You were driving home from a party. As you approached the intersection near your home, you noticed what appeared to be a police roadblock with flashing lights. Officers were stopping cars and checking IDs. When it was your turn, you flashed your license and tried to act sober. Unfortunately, the odor of alcohol on your breath alerted police and next thing you knew, you were charged with DUI.
What are your rights? What can you do?
In Illinois prior to 1985, police roadblocks to search for drunk drivers were considered a violation of your Fourth Amendment rights. After 1985, the Illinois Supreme Court held that roadblocks or sobriety checkpoints were legal as long as they met certain criteria for reasonableness. First, the intrusion to the driver should be relatively minor. Second, the officers performing the roadblock must follow a set of guidelines established by their police department. Third, the roadblock should give some indication of its official nature, for example a large number of flashing police cars on the scene.

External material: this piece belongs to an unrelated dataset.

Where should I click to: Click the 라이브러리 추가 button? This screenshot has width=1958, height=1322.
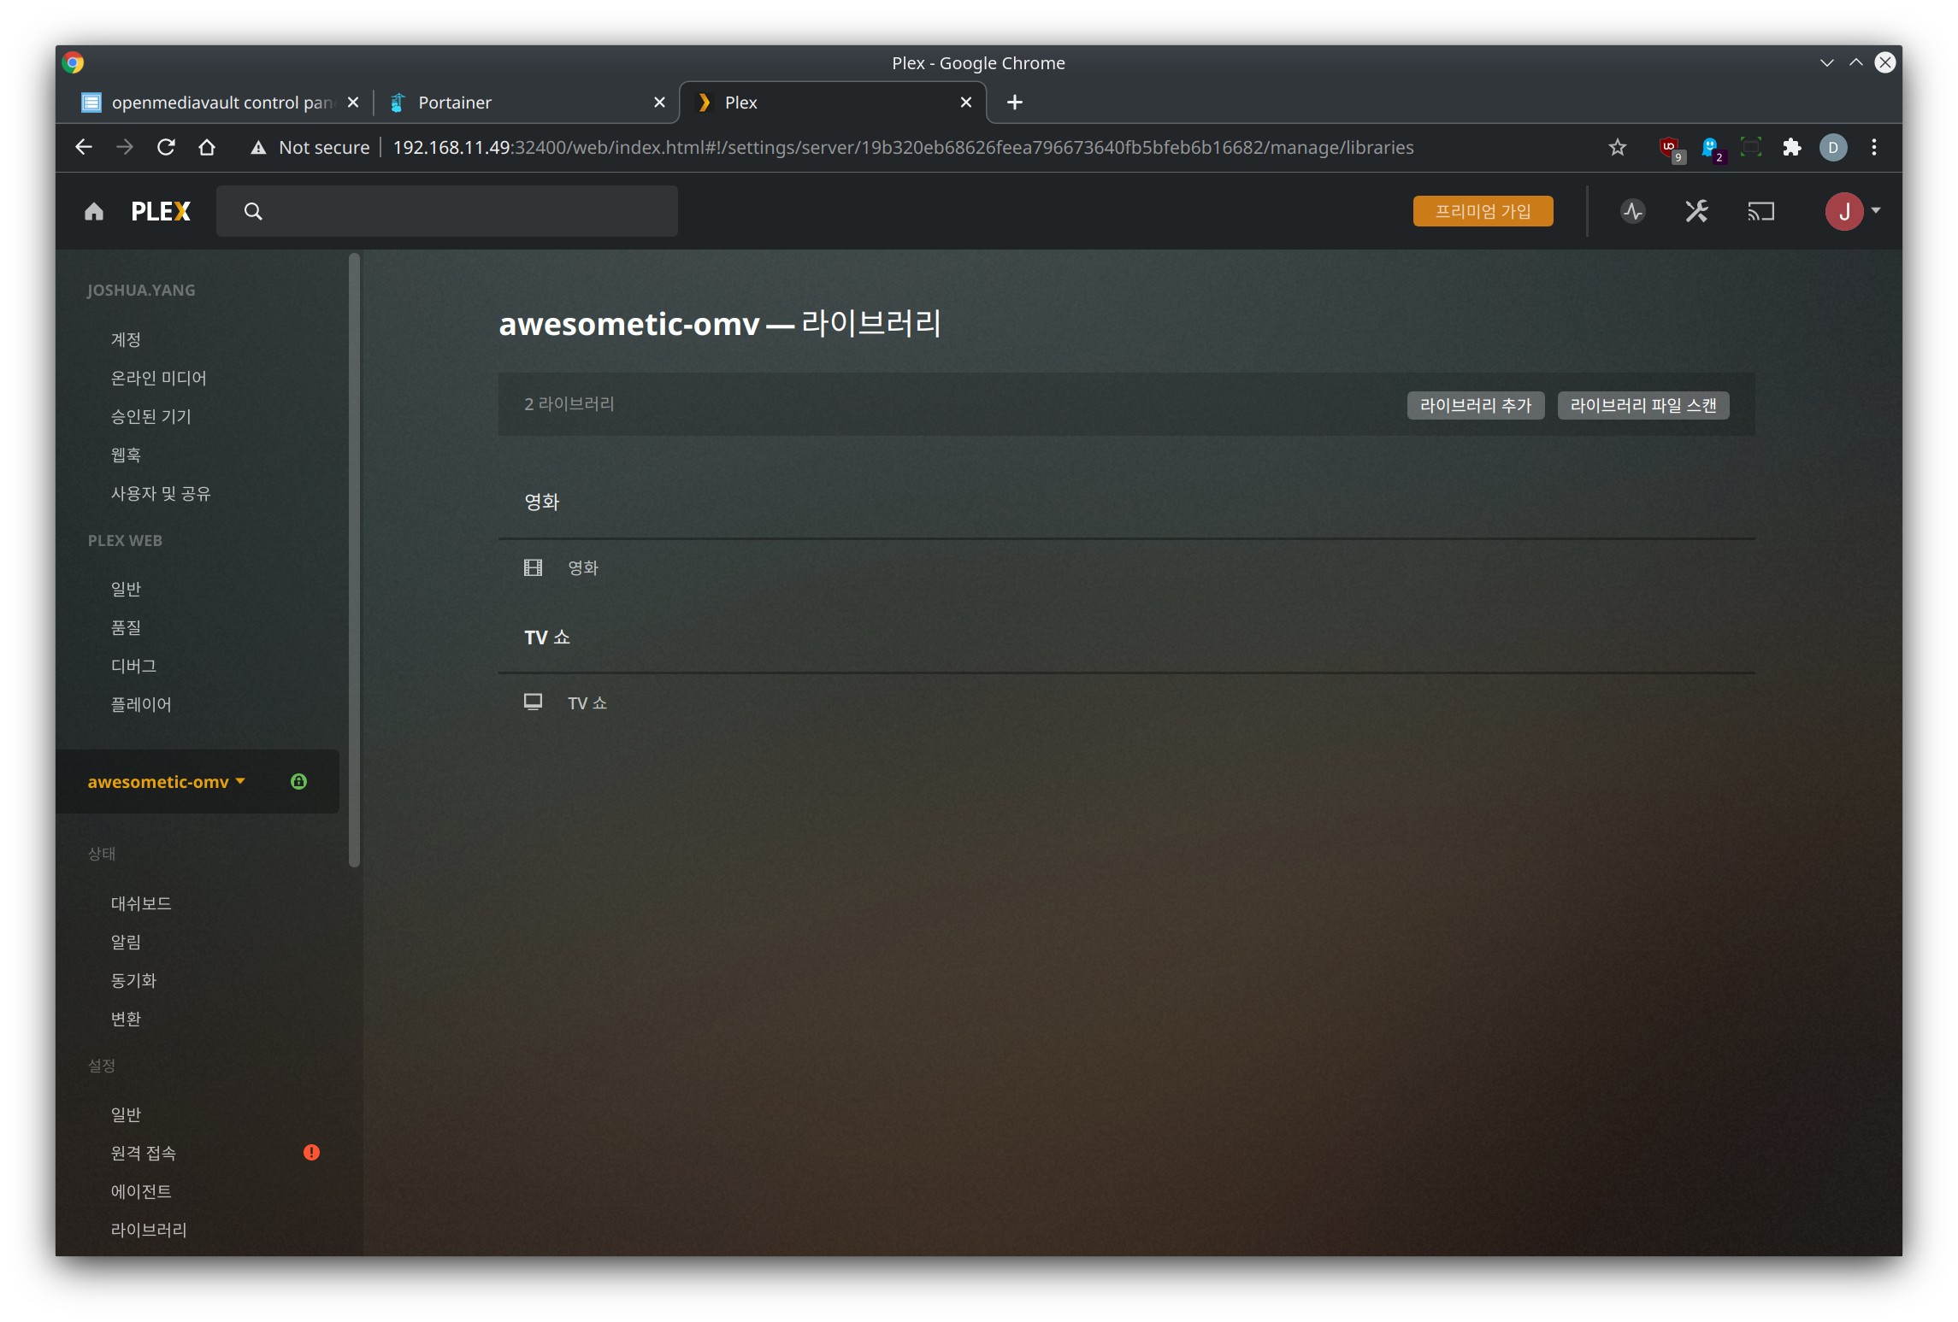[1475, 405]
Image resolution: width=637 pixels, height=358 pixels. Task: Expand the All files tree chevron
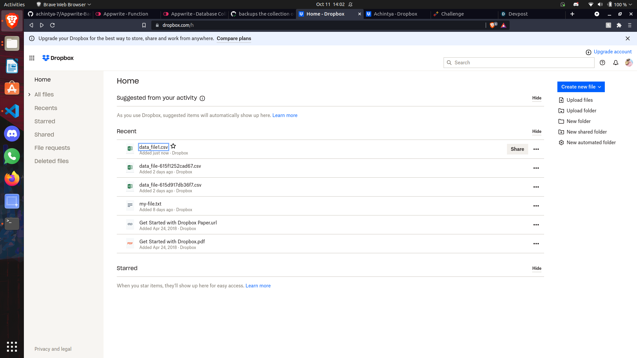tap(30, 94)
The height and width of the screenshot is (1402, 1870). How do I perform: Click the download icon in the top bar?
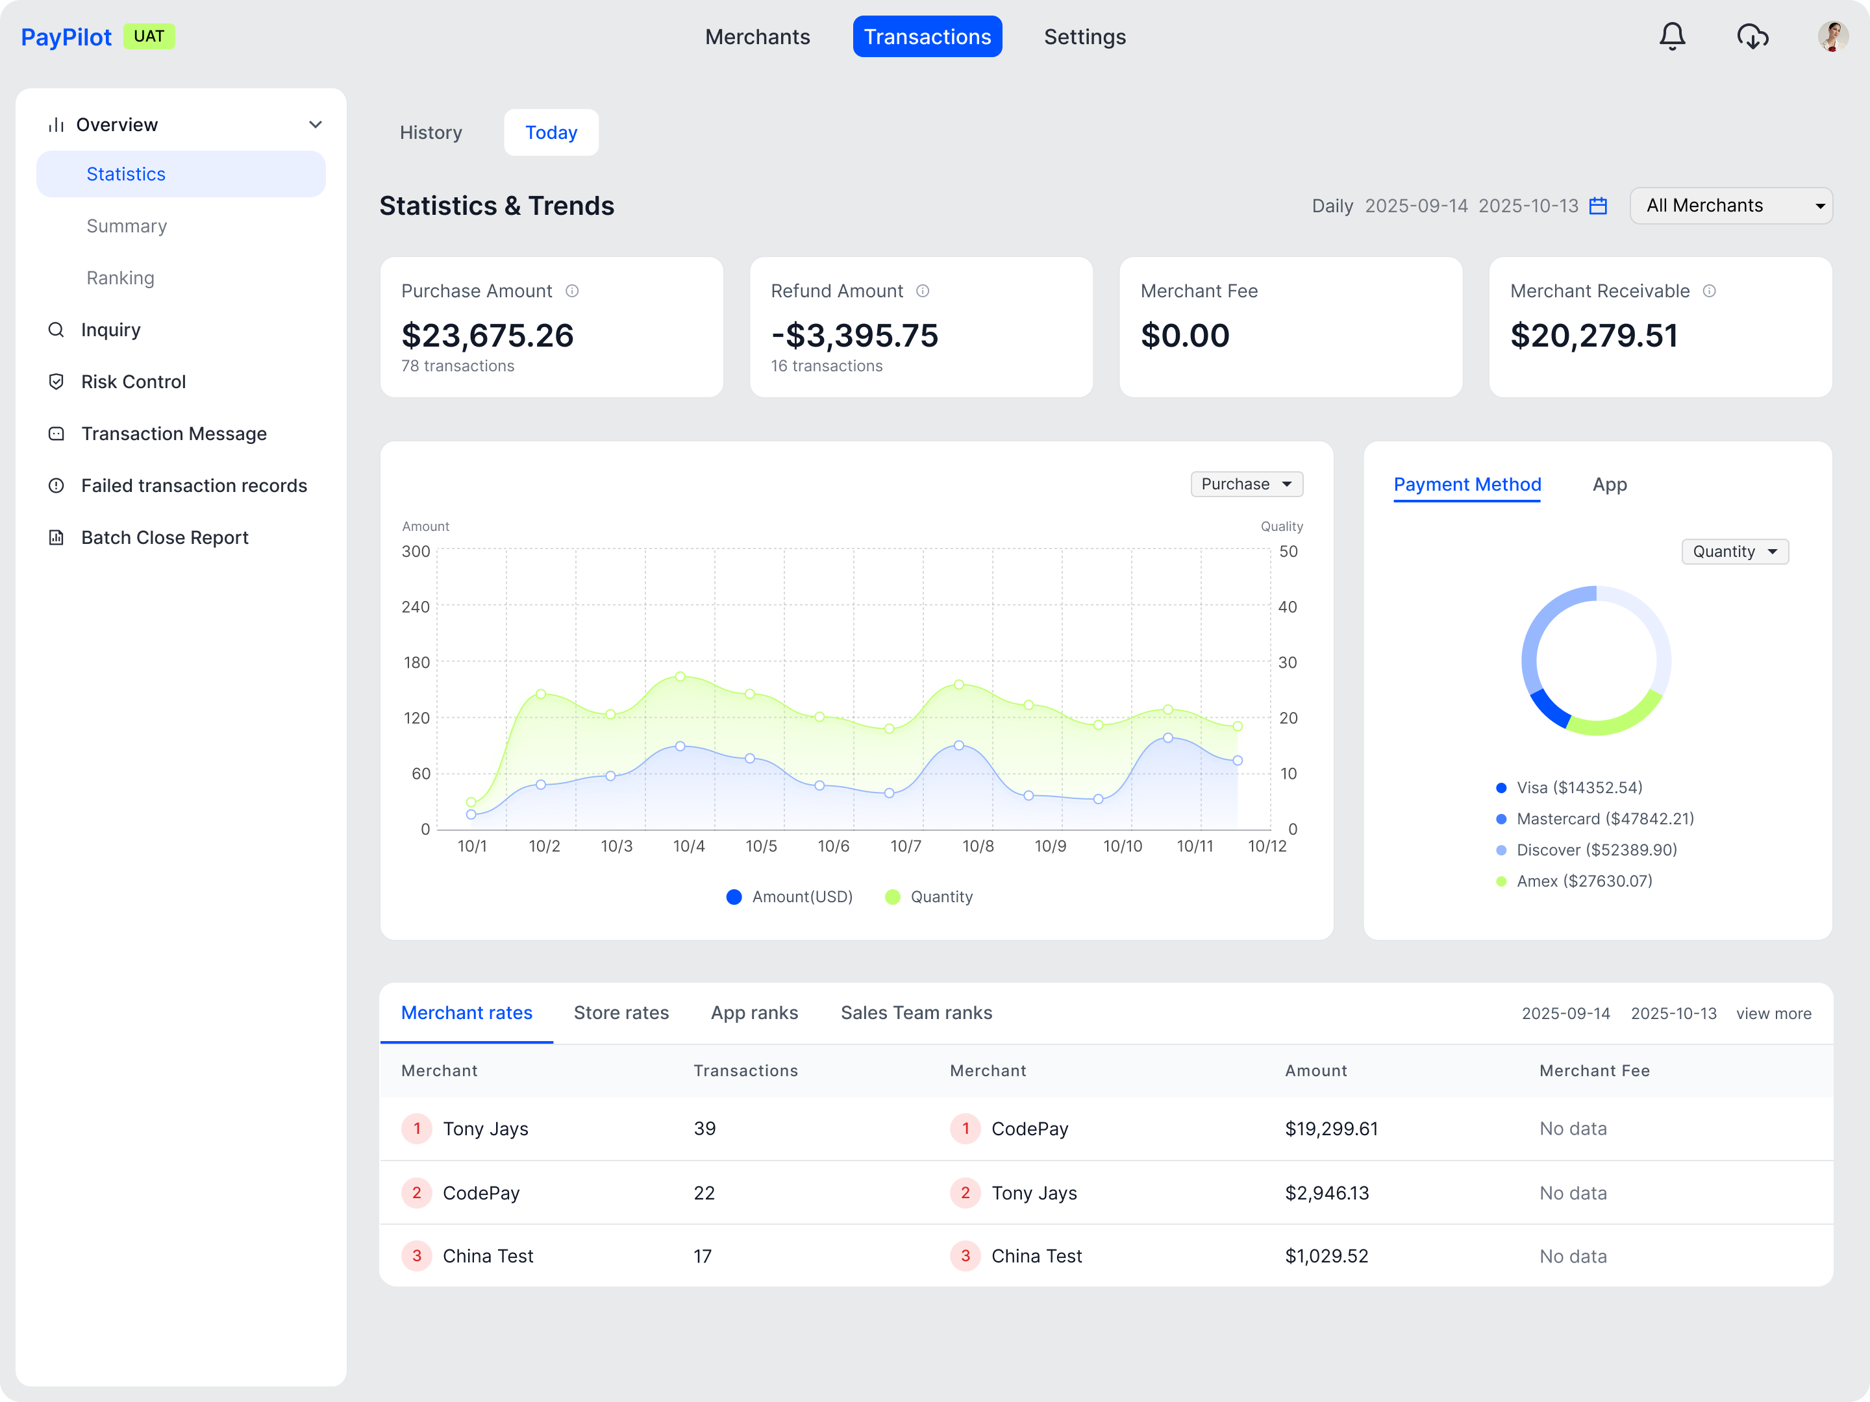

If you are stopped at a roadblock, you may have to show your identification, but you do not have to answer questions or consent to the searching of your vehicle. You may also refuse to take field sobriety tests and the breathalyzer as you would with an ordinary stop for a DUI. Of course, if you refuse these tests, you are subject to an increased suspension of your driving privileges. However, refusing the tests may improve your chances of winning your case.
Once you have been arrested, your attorney can investigate whether a roadblock had been properly conducted. Did the police agency have established guidelines? Were these guidelines followed? Did the officers have too much leeway in the field? Was the stop unduly intrusive for the driver or even for the neighborhood? If so, an attorney may be able to bring a motion to have your arrest suppressed.